### EXERCISE TASKS
(1) Copy the passage of the Parker captives text that opens with the words containing "And what a character" and closes with "to her family.".
(2) Summarize the Parker captives text in two sentences.
(3) Answer these questions from the Parker captives text:
(a) Which actor played Ethan Edwards?
(b) How many months did Rachel live among the Indians?
(c) Whom did Cynthia Ann marry?

### TEXT
:::
Books Mentioned
You may be aware that the role played by Natalie Wood in the movie The Searchers was loosely based on a true-life Indian captive, Cynthia Ann Parker. She was captured as a nine-year-old by Comanches in 1836. What you may not know is that the role John Wayne played of the driven Ethan Edwards is loosely based on another Parker character, Cynthia Ann’s uncle, James Parker.
And what a character he was. He was wily, witty, and wry, brave, pious, tenacious, brutal, unforgiving, vengeful, and murderous. And he has left us a riveting account of his single-minded quest to bring home the five captives, including Cynthia Ann and his daughter Rachel Plummer, taken in the Fort Parker Massacre in May of 1836.
Interestingly, his daughter Rachel has also left an account of her 21 months of living among the Indians (found in the same document as linked above). She, taken as an adult, was mistreated and served as a slave of an Indian family. She longed to be released and finally was returned to her family.
Cynthia Ann, on the other hand was taken as a child and was adopted into the tribe. Though given a couple of opportunities to leave, she always wanted to stay with the Comanche. She married an Indian named Peta Nocona and bore three children, one of whom became the greatest and last Comanche chief, Quanah Parker. Her heartbreaking story is recounted in S.C. Gwynne’s Empire of the Summer Moon: Quanah Parker and the Rise and Fall of the Comanches, the Most Powerful Indian Tribe in American History, which tells the complete story of the violent and tragic struggle between the Comanche and the Texans.
:::
[Collected data entries]

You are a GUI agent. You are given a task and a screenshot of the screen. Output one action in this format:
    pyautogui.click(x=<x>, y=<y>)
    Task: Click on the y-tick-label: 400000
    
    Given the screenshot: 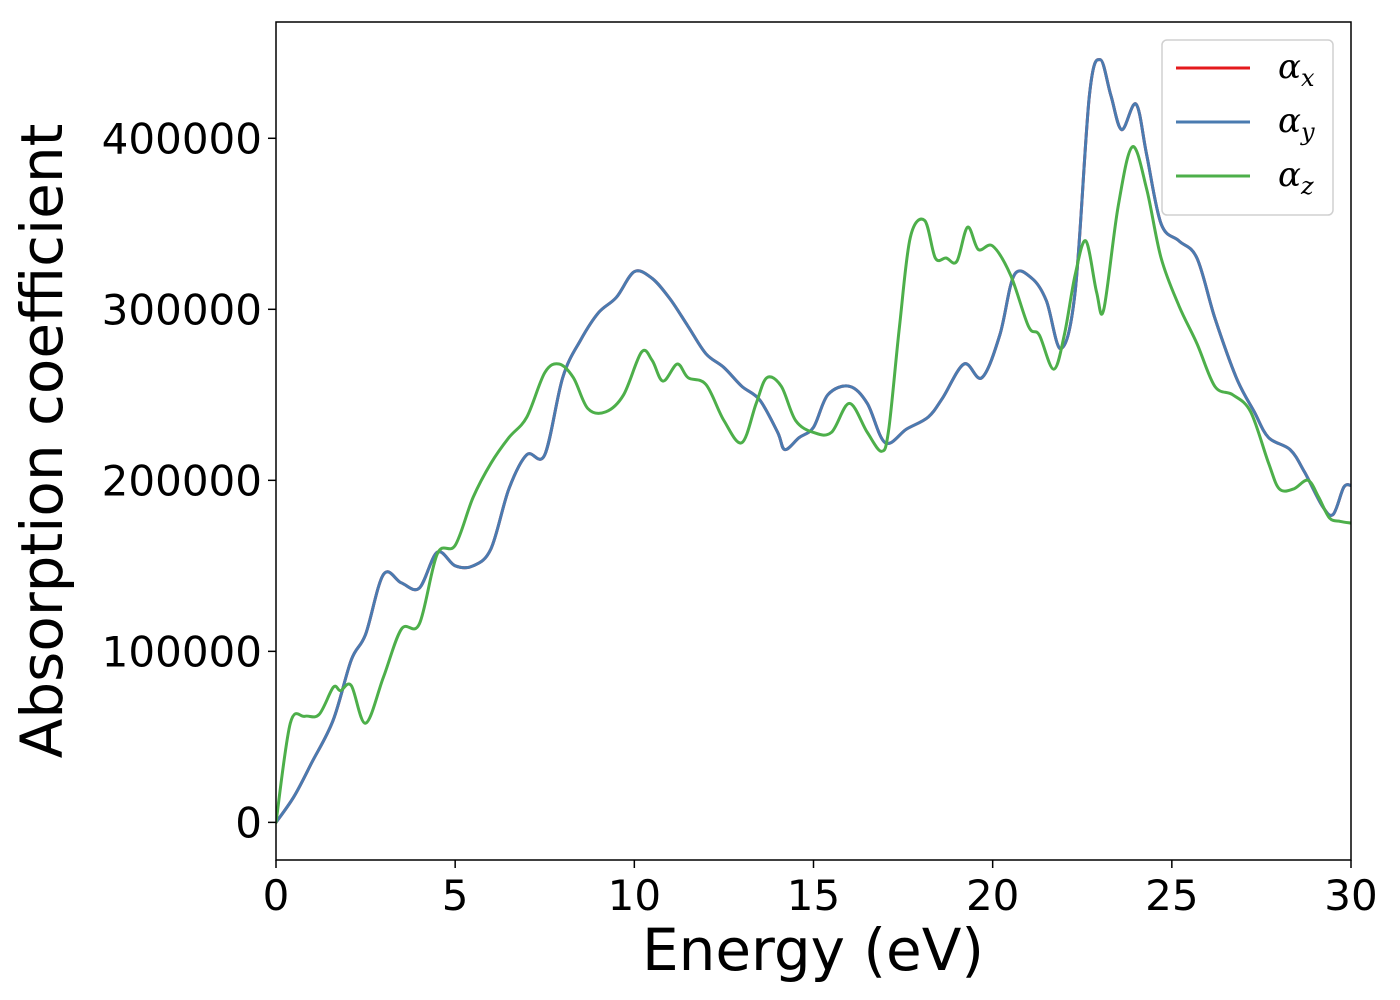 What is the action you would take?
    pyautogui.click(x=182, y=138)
:::
### RESULTS OF THE EXERCISE
(1)
And what a character he was. He was wily, witty, and wry, brave, pious, tenacious, brutal, unforgiving, vengeful, and murderous. And he has left us a riveting account of his single-minded quest to bring home the five captives, including Cynthia Ann and his daughter Rachel Plummer, taken in the Fort Parker Massacre in May of 1836.
Interestingly, his daughter Rachel has also left an account of her 21 months of living among the Indians (found in the same document as linked above). She, taken as an adult, was mistreated and served as a slave of an Indian family. She longed to be released and finally was returned to her family.

(2) The movie The Searchers loosely based its roles on Cynthia Ann Parker, taken by Comanches at age nine in 1836, and on her uncle James Parker, who left an account of his quest to bring home five captives from the Fort Parker Massacre. His daughter Rachel Plummer was mistreated as a slave before returning to her family, while Cynthia Ann was adopted into the tribe, married Peta Nocona, and bore three children, one of whom became the last Comanche chief, Quanah Parker.

(3)
(a) John Wayne
(b) 21 months
(c) Peta Nocona